【閲覧数】4,296 件(2009.11.17~2019.10.19)
~秀吉の天下統一を強力に推し進めた軍師黒田官兵衛~
◇宍粟郡(宍粟市)は黒田官兵衛ゆかりの地
軍師黒田官兵衛は、篠ノ丸城・長水城が落城(天正8年・1580年)した4年後の天正12年7月18日秀吉より完(宍)粟郡の地が与えられ、領主として3年務め、天正15年に豊前国中津に移封しています。
▼羽柴秀吉知行充行状 黒田家文書より
[読み下し文]
扶助として、播州宍粟郡一職(いっしき)これを遣わし候。全く領知すべきの状 件(くだん)の如し。
天正壱弐年 七月十八日黒田官兵衛尉(くろだかんべえのじょう)殿 秀吉(花押)
※一職:他の支配を交えずに自分が思うがままに支配すること。
※領知:領有して支配すること。知行
それは官兵衛がはじめて、城持ち大名に取り立てられ、最初の知行地が宍粟郡であり、篠ノ丸城主となったと考えらられるゆかりの地なのです。
▼ 昭和10年代の篠の丸と最上山(さいじょうさん)
▼最上山から南東を望む 昭和初期
◇小説播磨灘物語
黒田官兵衛について書いた小説では、司馬遼太郎の「播磨灘物語」がよく知られています。そして、「街道をゆく」でも、~播州揖保川・室津のみち~で、宍粟郡山崎町と官兵衛の居城としての山崎城(篠の丸城)が取り上げられています。街道をゆくの中から、その関連の記述を抜粋してみました。
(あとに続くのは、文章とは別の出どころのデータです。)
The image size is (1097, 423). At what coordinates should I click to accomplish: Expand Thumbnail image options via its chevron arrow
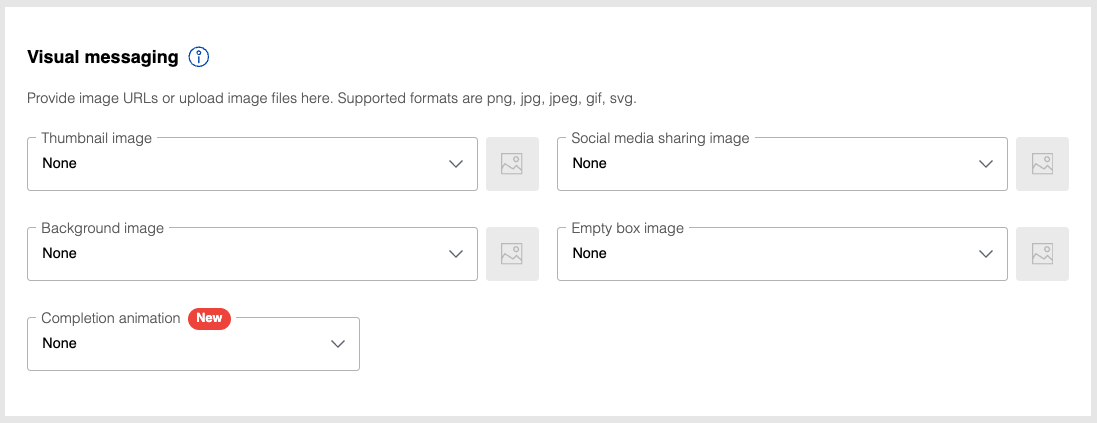pos(456,164)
播州については「播磨灘物語」(昭和48~50年)を書いているころ、あちこちと歩いた。もっともこの小説は、主として東播の三木や西播の姫路付近が舞台だったので、歩くについても、ついそのあたりにかぎられた。たとえば因幡(いなば)とのさかいにつづく宍粟郡の山崎までは行っていない。
そのころ、山崎には行っていないことが絶えず気になっていた。
山崎は、三木や姫路のように播州平野の真っ只中にある集落ではない。因幡や但馬の山なみが播州の宍粟郡まで南下し、山崎で尽きる。山崎という地名は、京都府の山崎もそうだが、おそらく山なみの先端という地勢から出たものに相違ない。
「播州灘物語」という小説は、西播磨の土豪だった黒田官兵衛が主人公になっている。・・・
かれは自分の累代の居城である姫路城まで秀吉にくれてしまい、かれ自身は住まいがないまま、家族と家臣をひきい、姫路の北方十里の山里である山崎に移った。・・・
私は官兵衛が一時期居城とした山崎の土地に行ってみねばと思いつつ、ついに行かなかった。・・・画伯と私の共通の古い友人をさそって旅を楽しいものにしようと思い、歌人の安田章生氏に願い出てみることにした。
司馬遼太郎は、播磨灘物語を書き終えたあと、昭和51年(1976)に「街道をゆく」の播州揖保川・室津みちの取材のため、宍粟市山崎町に訪れ、そこから南下し、龍野を経由し室津への旅をしています。その内容は、「街道をゆく9」に収録されています。同行したのは歌人・国文学博士の安田章生(あやお)氏。(「揖保川下流吉福を在所とし、幼少を龍野・山崎で暮らした生粋の西播州の人」と文中に紹介されています)
◇官兵衛のあしどり
官兵衛の宍粟郡の知行は、天正12年から天正15年の豊前国中津に移るまでの3年間となります。姫路で生まれ、軍師としての秀吉に仕えた黒田官兵衛の播磨でのあしどりをこれからたどって見たいと思っています。